WHAT THE TASK REQUIRES>
The lines you return should be those containing the string "will", taken from the data below.

DATASET ENTRIES>
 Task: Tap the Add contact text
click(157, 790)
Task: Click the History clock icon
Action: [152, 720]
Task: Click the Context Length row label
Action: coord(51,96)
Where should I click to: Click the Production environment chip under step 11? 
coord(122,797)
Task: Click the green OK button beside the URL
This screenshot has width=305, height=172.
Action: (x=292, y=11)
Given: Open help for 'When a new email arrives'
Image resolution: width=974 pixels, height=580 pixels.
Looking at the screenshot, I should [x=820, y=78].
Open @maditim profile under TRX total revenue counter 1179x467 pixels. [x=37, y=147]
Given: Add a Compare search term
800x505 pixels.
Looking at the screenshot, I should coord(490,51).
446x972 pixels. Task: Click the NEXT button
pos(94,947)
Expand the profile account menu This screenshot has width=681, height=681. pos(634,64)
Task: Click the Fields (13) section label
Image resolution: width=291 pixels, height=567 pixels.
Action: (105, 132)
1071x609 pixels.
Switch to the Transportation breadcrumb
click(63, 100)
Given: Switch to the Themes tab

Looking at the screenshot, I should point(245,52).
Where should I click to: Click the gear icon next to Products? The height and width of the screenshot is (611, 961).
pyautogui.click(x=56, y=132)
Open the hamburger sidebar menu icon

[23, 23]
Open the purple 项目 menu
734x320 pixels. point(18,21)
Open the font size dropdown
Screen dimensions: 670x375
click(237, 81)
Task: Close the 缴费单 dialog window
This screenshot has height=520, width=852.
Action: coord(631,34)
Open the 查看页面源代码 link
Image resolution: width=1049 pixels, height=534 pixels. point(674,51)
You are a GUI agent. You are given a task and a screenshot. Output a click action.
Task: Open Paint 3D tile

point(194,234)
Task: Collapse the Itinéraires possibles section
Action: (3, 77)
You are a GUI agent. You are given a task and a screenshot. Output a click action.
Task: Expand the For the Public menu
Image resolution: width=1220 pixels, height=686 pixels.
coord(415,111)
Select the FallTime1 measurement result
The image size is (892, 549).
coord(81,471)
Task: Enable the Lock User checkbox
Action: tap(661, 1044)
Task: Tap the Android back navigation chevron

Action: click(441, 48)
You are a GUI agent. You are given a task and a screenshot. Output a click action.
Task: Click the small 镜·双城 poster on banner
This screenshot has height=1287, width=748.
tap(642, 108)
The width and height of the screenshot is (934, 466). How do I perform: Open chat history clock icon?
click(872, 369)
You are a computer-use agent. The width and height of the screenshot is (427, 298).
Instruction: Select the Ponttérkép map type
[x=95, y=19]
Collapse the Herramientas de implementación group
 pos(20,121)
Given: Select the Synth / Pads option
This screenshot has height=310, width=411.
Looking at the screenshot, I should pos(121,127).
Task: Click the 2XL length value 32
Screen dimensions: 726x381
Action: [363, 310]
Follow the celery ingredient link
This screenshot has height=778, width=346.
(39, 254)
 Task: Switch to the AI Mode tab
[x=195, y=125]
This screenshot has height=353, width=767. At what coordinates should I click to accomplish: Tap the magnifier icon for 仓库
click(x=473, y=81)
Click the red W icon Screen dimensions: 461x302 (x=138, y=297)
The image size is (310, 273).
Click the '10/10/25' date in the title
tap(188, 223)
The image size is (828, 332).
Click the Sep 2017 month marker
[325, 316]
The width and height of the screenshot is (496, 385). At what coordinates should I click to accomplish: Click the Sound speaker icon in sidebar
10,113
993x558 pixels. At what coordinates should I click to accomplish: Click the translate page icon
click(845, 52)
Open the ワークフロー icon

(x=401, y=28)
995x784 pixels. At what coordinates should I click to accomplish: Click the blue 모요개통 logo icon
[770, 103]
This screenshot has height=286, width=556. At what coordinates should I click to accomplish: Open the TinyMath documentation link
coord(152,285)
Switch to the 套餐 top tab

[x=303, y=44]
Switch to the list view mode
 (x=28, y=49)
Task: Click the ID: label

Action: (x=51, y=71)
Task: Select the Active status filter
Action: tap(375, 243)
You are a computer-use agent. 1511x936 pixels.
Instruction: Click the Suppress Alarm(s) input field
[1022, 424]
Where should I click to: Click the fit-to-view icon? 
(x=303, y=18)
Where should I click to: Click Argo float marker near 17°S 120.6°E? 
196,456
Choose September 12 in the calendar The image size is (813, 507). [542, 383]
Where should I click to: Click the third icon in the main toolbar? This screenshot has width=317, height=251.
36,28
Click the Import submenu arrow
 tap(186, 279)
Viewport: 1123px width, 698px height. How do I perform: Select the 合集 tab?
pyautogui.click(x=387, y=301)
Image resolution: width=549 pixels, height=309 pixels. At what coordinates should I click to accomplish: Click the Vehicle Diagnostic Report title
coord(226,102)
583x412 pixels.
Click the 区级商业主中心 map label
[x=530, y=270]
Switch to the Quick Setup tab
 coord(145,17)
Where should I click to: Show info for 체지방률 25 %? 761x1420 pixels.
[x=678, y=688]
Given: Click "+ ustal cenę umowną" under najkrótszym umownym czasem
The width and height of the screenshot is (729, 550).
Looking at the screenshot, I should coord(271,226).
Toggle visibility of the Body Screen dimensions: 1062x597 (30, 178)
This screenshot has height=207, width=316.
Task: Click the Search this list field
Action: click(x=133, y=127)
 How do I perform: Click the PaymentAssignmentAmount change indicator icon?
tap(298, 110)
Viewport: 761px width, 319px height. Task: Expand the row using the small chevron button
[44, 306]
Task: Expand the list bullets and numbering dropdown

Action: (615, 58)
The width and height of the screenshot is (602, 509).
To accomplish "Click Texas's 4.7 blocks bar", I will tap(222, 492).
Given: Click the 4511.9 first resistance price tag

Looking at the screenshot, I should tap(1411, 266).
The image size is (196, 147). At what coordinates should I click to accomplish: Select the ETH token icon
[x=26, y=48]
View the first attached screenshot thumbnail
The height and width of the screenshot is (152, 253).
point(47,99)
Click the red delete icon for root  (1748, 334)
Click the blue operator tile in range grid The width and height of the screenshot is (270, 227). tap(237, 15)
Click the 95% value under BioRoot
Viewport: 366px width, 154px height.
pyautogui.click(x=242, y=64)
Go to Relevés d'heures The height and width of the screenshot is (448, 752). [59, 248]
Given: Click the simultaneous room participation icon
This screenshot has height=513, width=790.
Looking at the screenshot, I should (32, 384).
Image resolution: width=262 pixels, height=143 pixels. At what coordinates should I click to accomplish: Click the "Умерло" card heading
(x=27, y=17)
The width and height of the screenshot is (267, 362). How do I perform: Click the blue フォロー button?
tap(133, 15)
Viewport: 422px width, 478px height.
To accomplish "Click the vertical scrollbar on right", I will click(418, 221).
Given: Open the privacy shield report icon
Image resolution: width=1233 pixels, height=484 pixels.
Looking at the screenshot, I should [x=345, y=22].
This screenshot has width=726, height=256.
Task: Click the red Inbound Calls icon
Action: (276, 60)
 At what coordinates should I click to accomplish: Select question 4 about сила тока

RESPONSE AREA>
To accomplish "Click Texas's 4.7 blocks bar", I will tap(222, 492).
To accomplish "Click the vertical scrollbar on right", I will click(418, 221).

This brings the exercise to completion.